Why this matters
Defining cohorts by a key event is the foundation of retention, activation, and growth analysis. Product Analysts use this to answer questions like:
- Are users who complete onboarding retaining better than those who only sign up?
- How do first purchasers from last month behave over the next 12 weeks?
- Which accounts adopted a new feature and stayed active?
Who this is for
- Product Analysts and Data Analysts setting up retention/adoption dashboards
- Growth/Marketing Analysts measuring activation and conversion cohorts
- PMs validating success metrics for new features
Prerequisites
- Basic SQL (SELECT, GROUP BY, WHERE, JOIN)
- Understanding of events data (event_name, event_time, user_id/account_id)
- Comfort with time bucketing (daily/weekly/monthly)
Concept explained simply
A cohort is a group of users or accounts who share a starting moment. In key-event cohorts, that moment is when they first do a specific event (for example: Signup, First Purchase, Invite Sent).
Mental model
- Pick the key event that represents the moment you want to track from.
- Stamp each user/account with the timestamp of their first qualifying occurrence.
- Bucket that timestamp into daily/weekly/monthly cohorts.

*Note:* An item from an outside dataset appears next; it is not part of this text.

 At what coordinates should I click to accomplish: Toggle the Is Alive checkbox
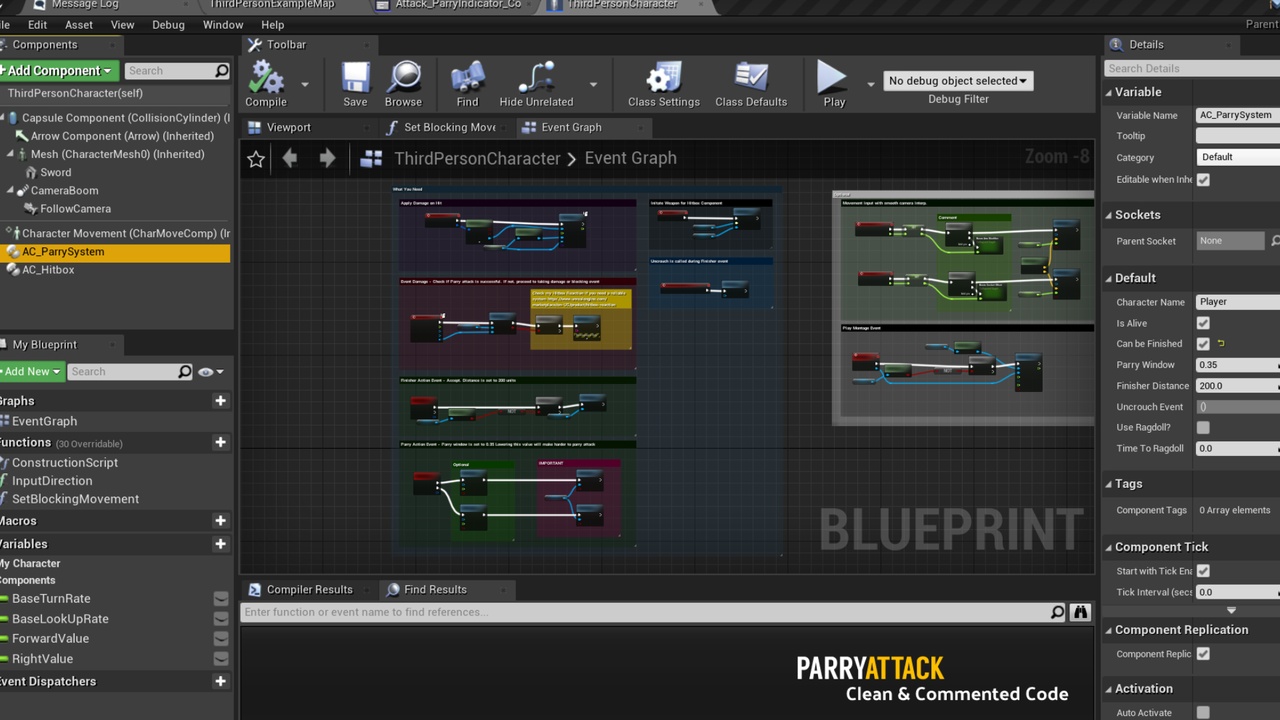(1203, 323)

- Use that cohort label consistently in downstream analysis.
Why “first” occurrence?
Using the first occurrence anchors the cohort at a single, stable moment, preventing users/accounts from jumping between cohorts over time. If you need cohorts for repeat behaviors, define a separate cohort per cycle with clear rules, but keep each definition stable.
Key decisions when defining cohorts
- Key event: Which event truly marks the start (signup, activation, first purchase, feature adoption)?
- Level: User-level or account-level (B2C vs B2B)?
- Occurrence: First qualifying event only (typical) vs any/most recent (rare).
- Filters: Production-only, success statuses, plan types, traffic sources.
- Time bucketing: Daily, weekly, or monthly (depends on volume and decision cadence).
- Timezone: Align to business timezone to avoid off-by-one-day issues.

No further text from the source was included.